In most States, "Latin American" usually is just another way to say "Mexican," which I'm sure is irksome to anyone from... well, from anywhere else in South America or the Caribbean. You might get some white Americans who know the word "Latino" without much change in definition, while scratching their heads at why there are people pushing for Latinx instead. My spellcheck sure doesn't recognize Latinx, I tell you what. It's a term also complicated by the fact that there are many Black Latinx of African descent, as well, so how those people approach the census asking their ethnicity must bring at least a pause for consideration.

Where I grew up, in a mostly white suburb outside of Houston, TX, if you saw any Latinx, you saw guys working construction, or mostly women working janitorial and cleaning staff. I just happened to live right across the street from a family of Puerto Ricans, however, and having something of a glimpse into a rather different lifestyle than is commonly found in suburbia. Their mother cooked basically all day, and their house always smelled delicious. Their father I hardly ever saw, as he worked incredibly hard and usually came home after us kids left for dinner. As a kid, I knew they shopped at Fiesta rather than HEB, which is one of those weirdly specific details children sometimes pick up on. All in all, a nice family, but in my mind they were "just" neighbors and I had no inkling of their past or the culture they left behind when coming to the States.

One day, however, I did get a brief glimpse. I forget exactly the occasion, a birthday or something, but my family was invited over to their house for a party. They had a number of extended family visiting, and it was one of the few times I ever saw the father of the house. I think it's my child-mind's sense of scale, but I remember him being rather tall, and he was very stern and didn't talk much. Not knowing much about him, I had assumed the guy was a total square. Then they turned on the music.

Holy cats, could this guy dance. Like, absurdly good dancer. His wife. His family. Her family. They all could cut a rug. Oddly enough, the kids couldn't. Looking back, though, the reason is clear. Suburban American does many things, but dancing is not one of them. I mean, sure, there were school dances and things like that, but those were the awkward exception to the unspoken rule - thou shalt not bust a move. The only exception was if you did ball room dancing... but only for exercise. Anyways, there was a clear generational split. Those who grew up in Puerto Rico could dance. Those who grew up in the States couldn't, because dancing never happens.

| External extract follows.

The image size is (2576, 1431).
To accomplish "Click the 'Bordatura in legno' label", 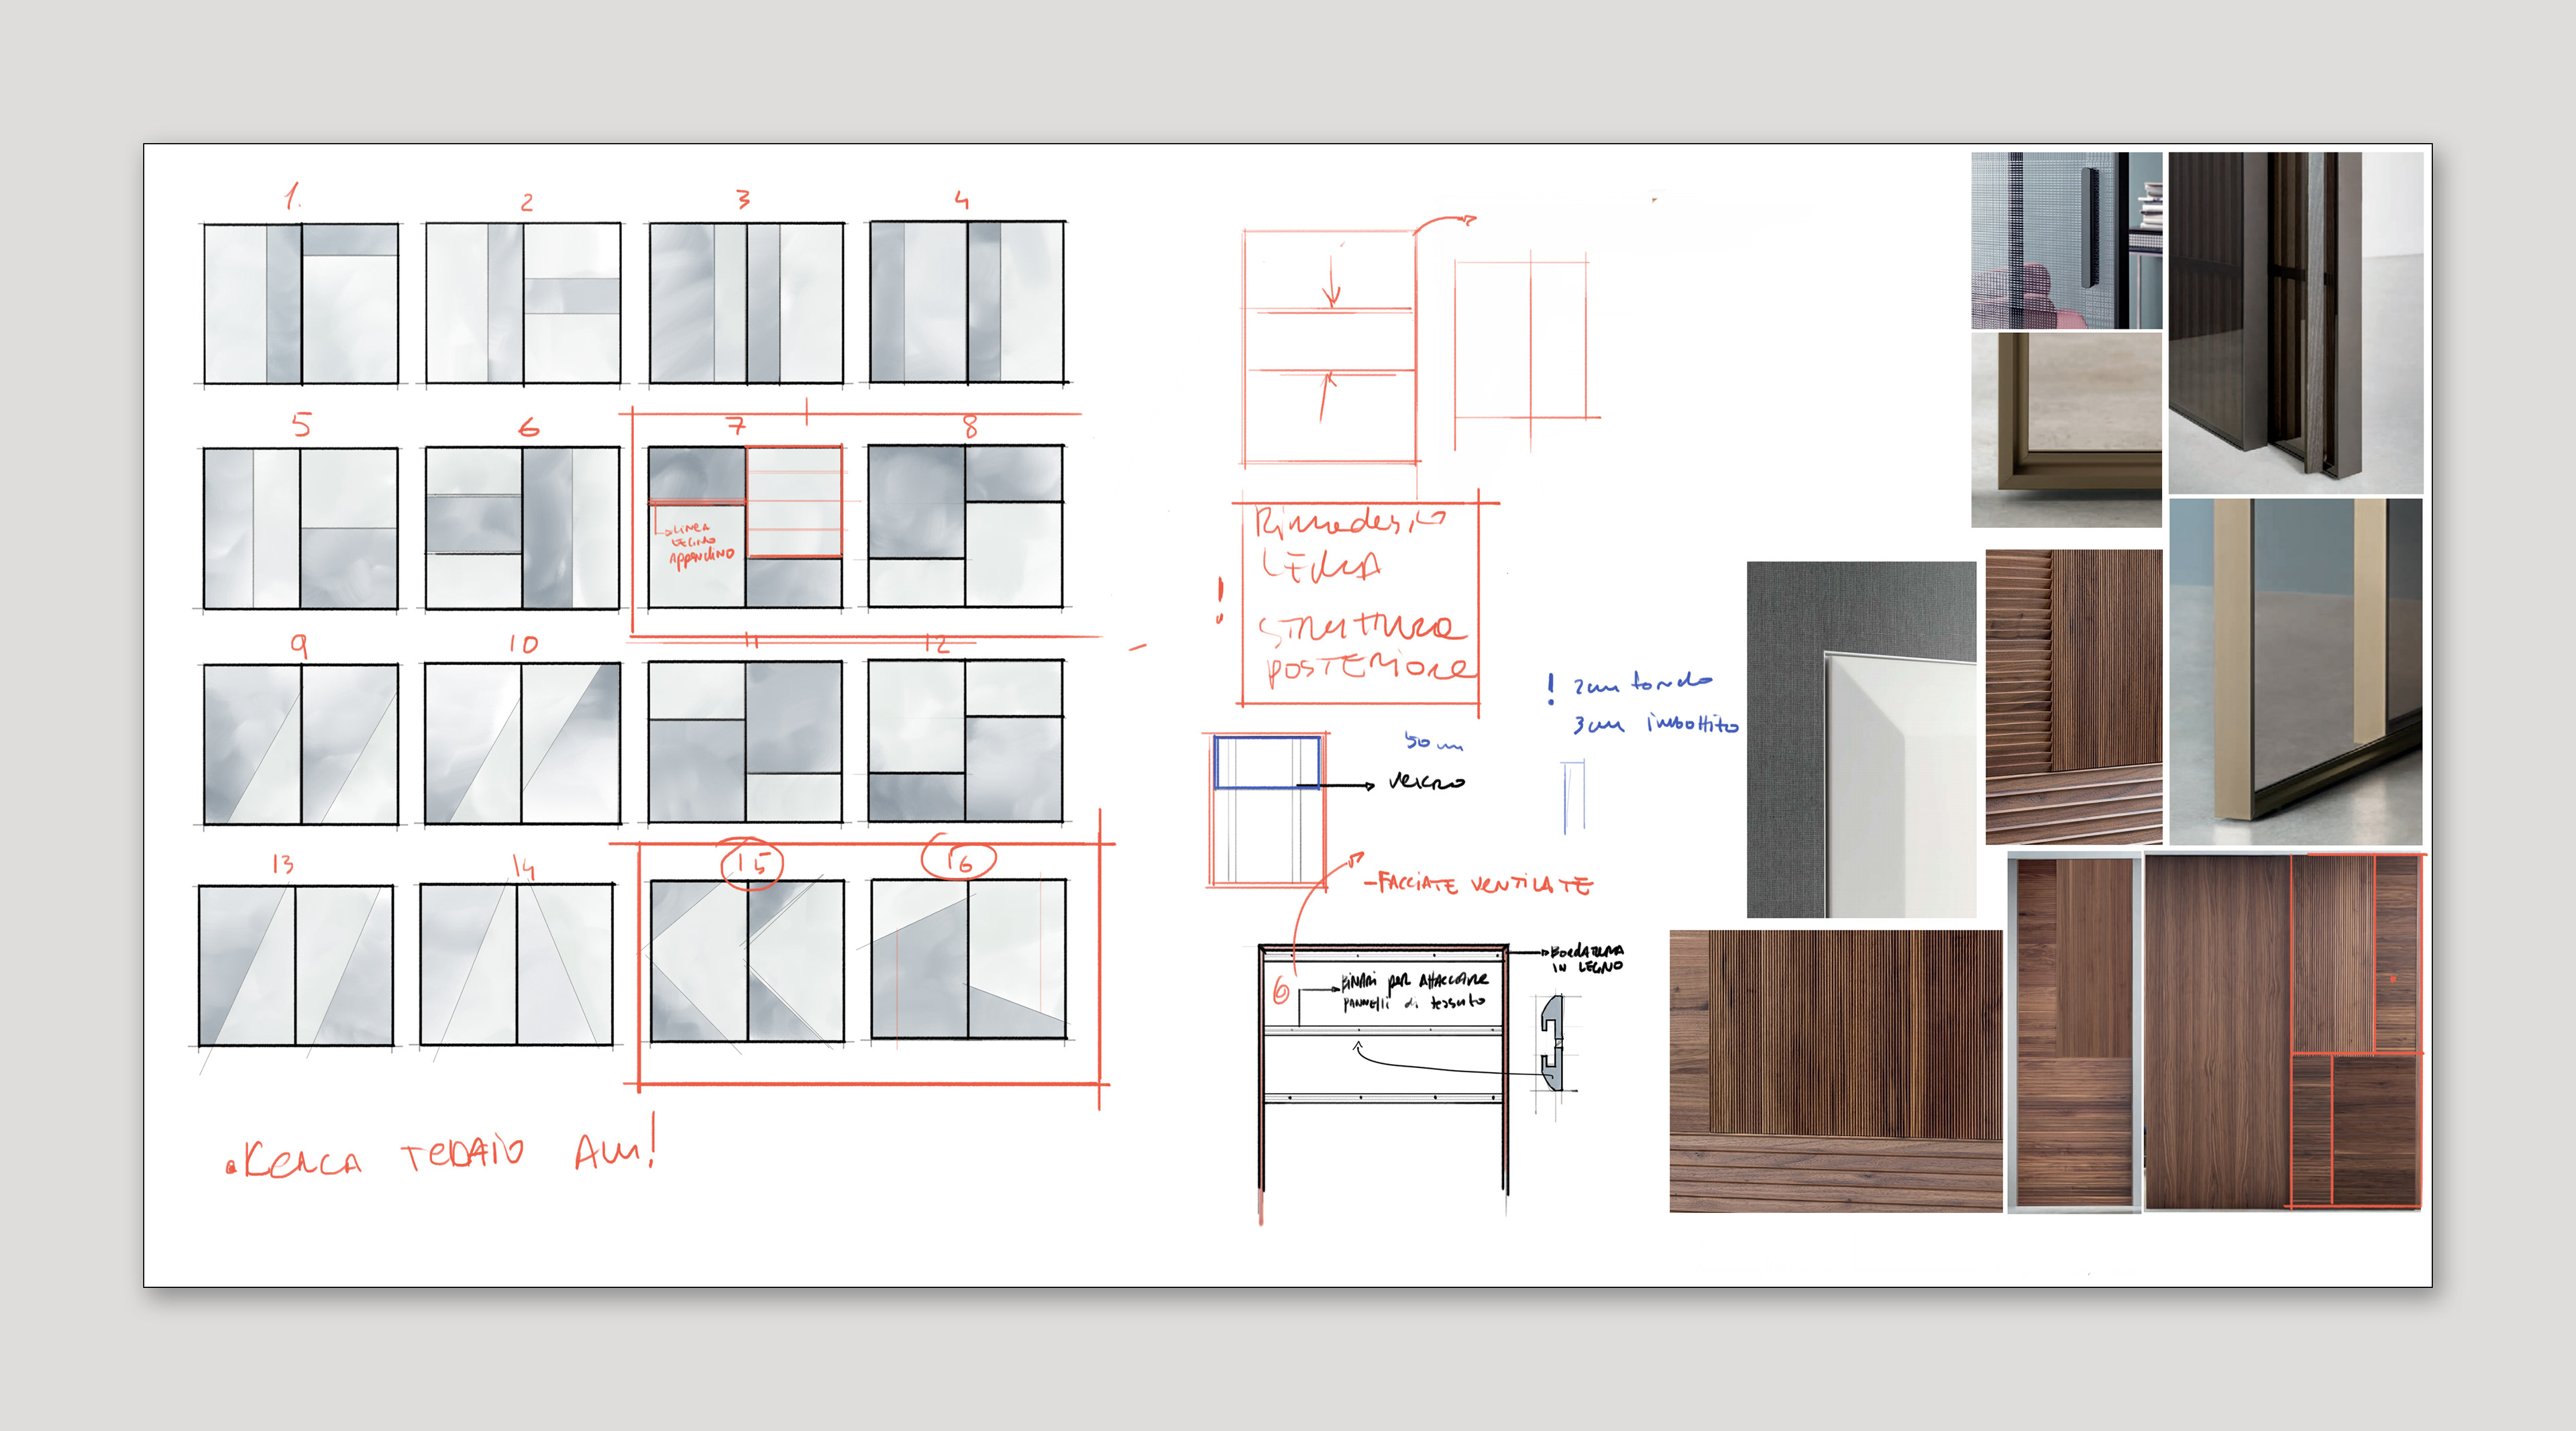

Nowadays I wonder what exactly brought that family here. I mean, I have guesses. Puerto Rico comes up in the news sometimes, and the news is generally not great. Like anything involving the media, I have to wonder how much is perspective, but it's a small island that keeps getting hit by hurricanes and keeps not receiving emergency funding from Congress, so... I imagine the outlook is grim. At this point, I highly doubt I'd have the opportunity to ask them. Wherever they are now, I hope they are well.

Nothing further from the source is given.